■ Problem details: Everything from the line containing "This screenshot has width=1124, height=634." to the end of the listing is to be set down exactly, both ends included, and nothing before it.

■ Records supplied:
# # # #

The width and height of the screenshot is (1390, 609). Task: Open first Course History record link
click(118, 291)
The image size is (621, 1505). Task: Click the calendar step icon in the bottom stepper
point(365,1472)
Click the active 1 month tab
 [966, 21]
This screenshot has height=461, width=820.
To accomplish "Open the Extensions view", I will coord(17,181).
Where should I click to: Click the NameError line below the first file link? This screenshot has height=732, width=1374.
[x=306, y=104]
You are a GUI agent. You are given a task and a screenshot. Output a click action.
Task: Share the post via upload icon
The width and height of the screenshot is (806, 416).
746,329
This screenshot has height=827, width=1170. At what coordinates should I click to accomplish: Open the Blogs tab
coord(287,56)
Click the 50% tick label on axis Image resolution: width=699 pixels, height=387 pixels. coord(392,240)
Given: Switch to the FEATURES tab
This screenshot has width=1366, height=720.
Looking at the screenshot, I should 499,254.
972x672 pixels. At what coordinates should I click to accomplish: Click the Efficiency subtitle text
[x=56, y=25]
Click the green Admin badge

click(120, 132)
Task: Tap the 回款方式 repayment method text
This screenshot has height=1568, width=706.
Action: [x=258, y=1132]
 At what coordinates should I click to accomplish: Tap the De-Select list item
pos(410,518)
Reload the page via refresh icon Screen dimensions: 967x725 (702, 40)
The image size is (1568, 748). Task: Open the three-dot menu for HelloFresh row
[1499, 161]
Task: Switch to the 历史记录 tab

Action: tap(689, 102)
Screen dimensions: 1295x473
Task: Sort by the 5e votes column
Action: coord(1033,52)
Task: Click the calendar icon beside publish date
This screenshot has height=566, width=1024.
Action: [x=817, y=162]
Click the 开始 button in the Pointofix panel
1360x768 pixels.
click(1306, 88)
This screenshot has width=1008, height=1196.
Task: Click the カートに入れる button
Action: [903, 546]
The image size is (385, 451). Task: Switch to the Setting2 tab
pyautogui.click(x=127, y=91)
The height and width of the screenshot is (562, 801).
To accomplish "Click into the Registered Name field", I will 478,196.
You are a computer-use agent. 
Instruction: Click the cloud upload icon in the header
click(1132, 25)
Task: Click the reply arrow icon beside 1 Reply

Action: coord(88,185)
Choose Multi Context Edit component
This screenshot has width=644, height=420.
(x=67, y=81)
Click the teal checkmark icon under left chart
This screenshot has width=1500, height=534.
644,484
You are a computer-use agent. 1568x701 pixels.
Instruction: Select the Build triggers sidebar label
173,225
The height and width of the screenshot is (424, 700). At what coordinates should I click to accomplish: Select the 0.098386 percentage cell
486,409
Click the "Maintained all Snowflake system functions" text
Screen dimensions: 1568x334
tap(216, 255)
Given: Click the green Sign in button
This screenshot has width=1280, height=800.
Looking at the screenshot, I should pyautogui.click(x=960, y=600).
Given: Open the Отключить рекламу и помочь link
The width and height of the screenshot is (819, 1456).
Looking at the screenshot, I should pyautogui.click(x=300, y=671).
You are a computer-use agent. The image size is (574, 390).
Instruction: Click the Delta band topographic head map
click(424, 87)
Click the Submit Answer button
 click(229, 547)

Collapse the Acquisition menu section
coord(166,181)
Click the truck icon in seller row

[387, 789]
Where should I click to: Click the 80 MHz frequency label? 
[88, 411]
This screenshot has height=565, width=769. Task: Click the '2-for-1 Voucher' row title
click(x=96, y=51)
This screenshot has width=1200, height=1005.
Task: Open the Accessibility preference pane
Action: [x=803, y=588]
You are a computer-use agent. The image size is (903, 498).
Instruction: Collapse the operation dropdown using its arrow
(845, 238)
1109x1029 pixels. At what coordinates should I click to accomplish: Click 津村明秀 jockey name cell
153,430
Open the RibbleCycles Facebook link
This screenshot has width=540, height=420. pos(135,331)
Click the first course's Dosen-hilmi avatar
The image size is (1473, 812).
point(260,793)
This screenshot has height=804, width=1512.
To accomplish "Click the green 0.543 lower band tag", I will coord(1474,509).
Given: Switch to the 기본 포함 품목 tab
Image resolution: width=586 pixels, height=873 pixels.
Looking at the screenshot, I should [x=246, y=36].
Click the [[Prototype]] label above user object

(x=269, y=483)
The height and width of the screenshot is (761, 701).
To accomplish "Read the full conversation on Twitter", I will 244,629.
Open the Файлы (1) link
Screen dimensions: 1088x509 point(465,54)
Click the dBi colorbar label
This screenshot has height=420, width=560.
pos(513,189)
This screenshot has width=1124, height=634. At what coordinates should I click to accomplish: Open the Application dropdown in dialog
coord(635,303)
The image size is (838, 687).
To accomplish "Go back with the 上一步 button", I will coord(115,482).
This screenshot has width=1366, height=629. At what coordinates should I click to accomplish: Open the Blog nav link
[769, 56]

# # # #

■ Written reply:
This screenshot has width=1124, height=634. At what coordinates should I click to accomplish: Open the Application dropdown in dialog
coord(635,303)
The image size is (838, 687).
To accomplish "Go back with the 上一步 button", I will coord(115,482).
This screenshot has width=1366, height=629. At what coordinates should I click to accomplish: Open the Blog nav link
[769, 56]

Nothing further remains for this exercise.